Legal Business Blogs

Ashurst seeks competitive edge with second new lawyer salary increase of 2018

Ashurst has become the latest City firm to review its trainee and newly qualified (NQ) salaries for the second time this year, upping the latter’s basic pay to £82,000.

The changes, which take effect on 1 November, give NQs a £6,000 salary hike from the £76,000 given during the last review in May, while a performance-related bonus could bolster compensation to £94,300.

Meanwhile, one year qualified lawyers will take home £86,000, a £6,000 uptick, with a bonus yielding a total possible salary of £98,900. Two-year qualified lawyers will earn basic pay of £94,000, a £7,000 increase, and a bonus could increase compensation to £117,500.

London managing partner, Simon Beddow (pictured), attributed the pay rise to ‘a very strong start to the financial year… together with the desire to remain as competitive as possible’.

Ashurst’s revised pay means the firm only slightly lags the NQ rate of £83,000 offered by Allen & Overy and Linklaters, with the latter earlier this month also increasing its pay for the second time this year.

It is also higher than Slaughter and May’s £80,000 for NQs, while Freshfields Bruckhaus Deringer pays NQs £85,000 and Clifford Chance in August increased NQ pay to £91,000, including bonuses.

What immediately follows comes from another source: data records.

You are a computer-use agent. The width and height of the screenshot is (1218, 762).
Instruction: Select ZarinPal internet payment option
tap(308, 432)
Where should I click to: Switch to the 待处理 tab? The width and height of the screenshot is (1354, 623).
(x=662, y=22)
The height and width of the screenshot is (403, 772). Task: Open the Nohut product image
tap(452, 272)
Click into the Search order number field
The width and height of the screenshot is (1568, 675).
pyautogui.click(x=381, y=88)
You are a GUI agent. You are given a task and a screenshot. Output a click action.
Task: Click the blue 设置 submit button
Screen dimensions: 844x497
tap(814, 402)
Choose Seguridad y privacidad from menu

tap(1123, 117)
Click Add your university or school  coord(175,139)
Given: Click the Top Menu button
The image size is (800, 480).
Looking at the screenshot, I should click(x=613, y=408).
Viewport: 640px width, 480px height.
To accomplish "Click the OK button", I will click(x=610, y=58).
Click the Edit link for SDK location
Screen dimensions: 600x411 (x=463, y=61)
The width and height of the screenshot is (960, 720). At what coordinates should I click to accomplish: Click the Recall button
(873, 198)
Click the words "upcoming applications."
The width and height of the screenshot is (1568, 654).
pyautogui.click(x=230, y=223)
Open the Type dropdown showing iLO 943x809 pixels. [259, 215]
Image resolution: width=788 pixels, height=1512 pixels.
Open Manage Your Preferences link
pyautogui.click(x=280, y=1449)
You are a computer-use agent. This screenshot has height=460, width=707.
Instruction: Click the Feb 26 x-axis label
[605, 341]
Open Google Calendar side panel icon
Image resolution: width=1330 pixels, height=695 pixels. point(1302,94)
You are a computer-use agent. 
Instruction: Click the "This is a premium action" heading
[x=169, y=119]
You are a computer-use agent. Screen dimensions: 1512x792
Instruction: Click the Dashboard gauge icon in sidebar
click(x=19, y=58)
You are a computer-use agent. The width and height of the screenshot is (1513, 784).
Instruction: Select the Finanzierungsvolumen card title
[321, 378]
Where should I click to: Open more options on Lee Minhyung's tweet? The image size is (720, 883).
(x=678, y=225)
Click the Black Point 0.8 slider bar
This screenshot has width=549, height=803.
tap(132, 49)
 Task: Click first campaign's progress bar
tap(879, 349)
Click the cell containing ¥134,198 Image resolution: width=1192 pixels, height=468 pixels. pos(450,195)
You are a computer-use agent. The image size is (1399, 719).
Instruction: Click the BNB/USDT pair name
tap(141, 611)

In what was billed as a ‘strong performance globally’, Ashurst in June reported a 4% uptick in revenue for 2017/18 and sustained the 11% growth in profit per equity partner (PEP) achieved last year.

The firm’s revenue for the last financial year was £564m, up from £541m, while PEP stood at £743,000, compared with £672,000 in 2017. The results marked a second year of growth following two consecutive years of decline following the City stalwart’s merger with Australia’s Blake Dawson in 2013.